Part 1 – Diseases from Pets to People talked about how to protect yourself from pet diseases. Below we will talk about how to identify scared or aggressive pets.
Understand Any Pet is a Possible Threat
Even if you have known your pet their whole life, no pet is 100% safe. Scared animals can do serious damage, especially if scared or injured. Always be aware of your pet’s body language.
Resources for Identifying and Handling Aggressive Animals
An excellent book on handling animals safely is “Low Stress Handling, Restrain, and Behavior Modification for Dogs and Cats” by Sophia Yin. Though originally written for veterinarians, it is useful for anyone who wants to handle a scared or stressed pet. It describes how to read animal body language, how to handle animals safely, and how to use positive reinforcement to decrease fear and aggression.
Dr. Yin also has great online articles and videos about aggression:
- Dogs – http://drsophiayin.com/resources/dog_behavior/
- Cats – http://drsophiayin.com/resources/cat_behavior/
Doggone Safe is also an excellent resource for the prevention of dog bites.
The Body Language of Fear and Aggression
It is important to identify animals that might hurt you. Fearful animals may attack without ever showing purely aggressive signals.

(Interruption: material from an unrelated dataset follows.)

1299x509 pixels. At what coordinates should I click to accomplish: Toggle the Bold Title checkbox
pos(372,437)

- Fearful – May pull ears down, back, and against the head
- Aggressive – Dogs may point both ears directly toward the object of their aggression
- Fearful – Avoid eye contact, hold eyelids wide open, whites of eyes easy to see
- Aggressive – Will often, but not always, stare you down
- Fearful – May yawn or lick their lips
- Aggressive – May bare their teeth
- Fearful or Aggressive – Hisses and growls mean “back off, NOW”, remember, not all animals will hiss or growl before attacking.

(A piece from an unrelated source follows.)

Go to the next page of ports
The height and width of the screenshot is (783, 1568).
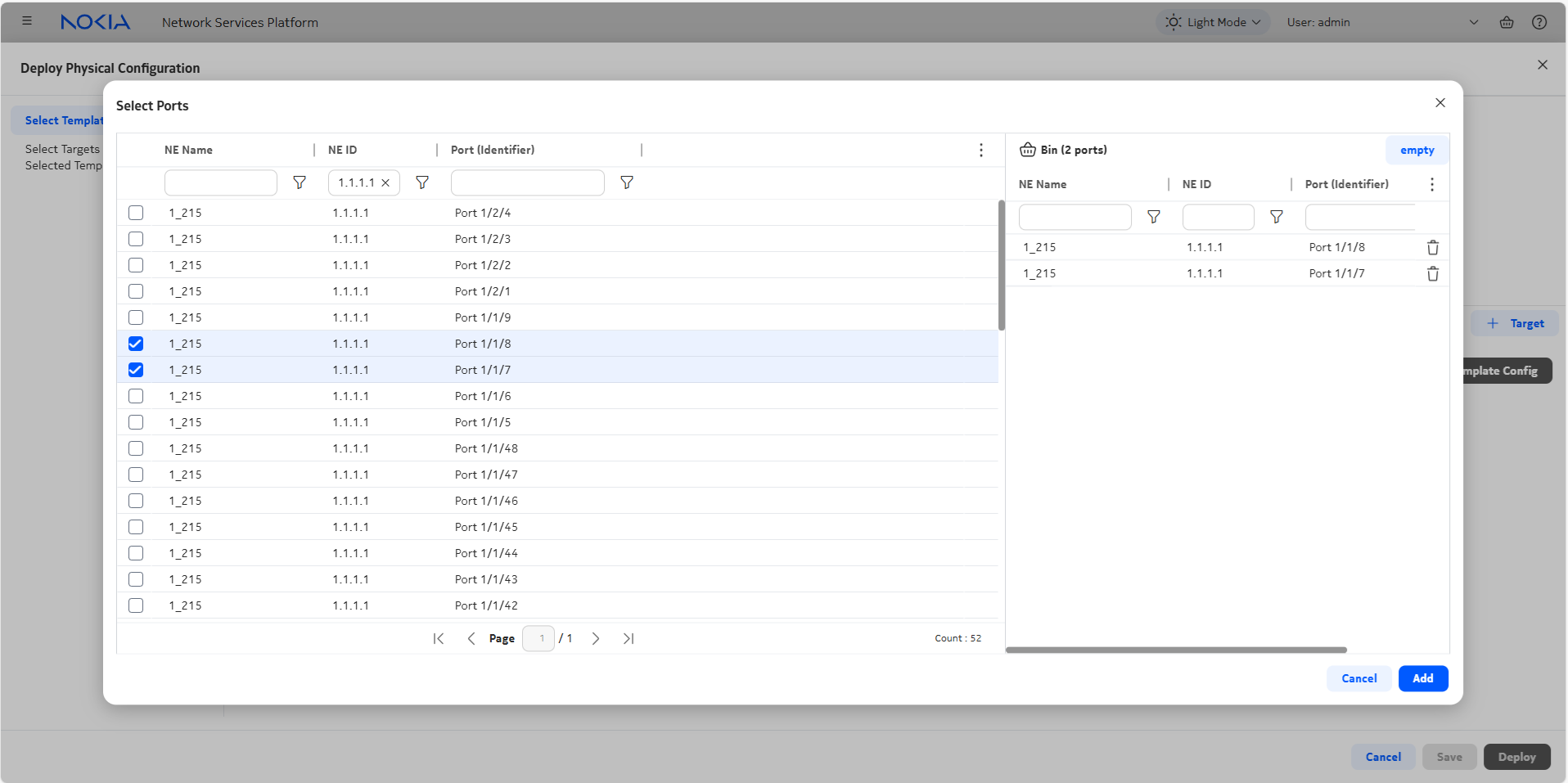(x=596, y=638)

- Fearful – Huddle or crouch towards the ground to appear smaller
- Aggressive – Stand straight and stiff to appear bigger
- Aggressive – Puff out the hair on back and tail to appear bigger
- Fearful – Tuck tail under the body to appear smaller
- Aggression – Both dogs and cats may raise the fur on their tails creating a “bottle brush” tail. Dogs may “flag” their tail as a sign of arousal. Don’t assume a dog with a wagging tail is friendly. Aggressive cats may hold their tails straight down and back.

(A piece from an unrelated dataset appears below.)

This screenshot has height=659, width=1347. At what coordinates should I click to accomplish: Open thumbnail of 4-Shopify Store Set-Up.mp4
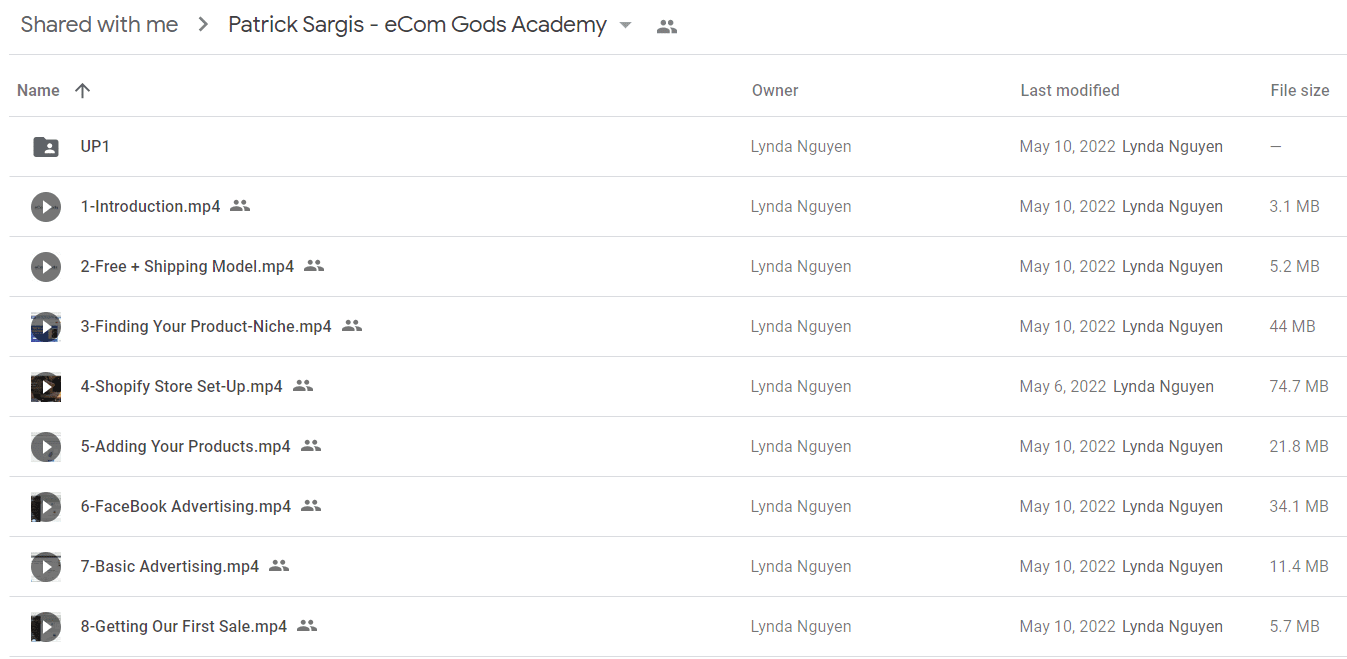click(x=46, y=387)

Examples of Feline Body Language
Examples of Canine Body Language
Thanks are in order to Lili Chin who allowed us to use the following image for non-profit use.
In our next entry we will discuss the basics of handling fearful and aggressive animals safely. Check it out in our next installment.
Please remember that this blog is not a substitute for real-life veterinary advice. Your vet knows you and your pet best and you should talk with them before starting any course of treatment. Seeing, touching, and smelling your pet is essential to making a good treatment plan, none of which I can do from my blog (sorry).
More than anything, I hope these topics will encourage you to take your concerns to your veterinarian and help your pet feel better sooner.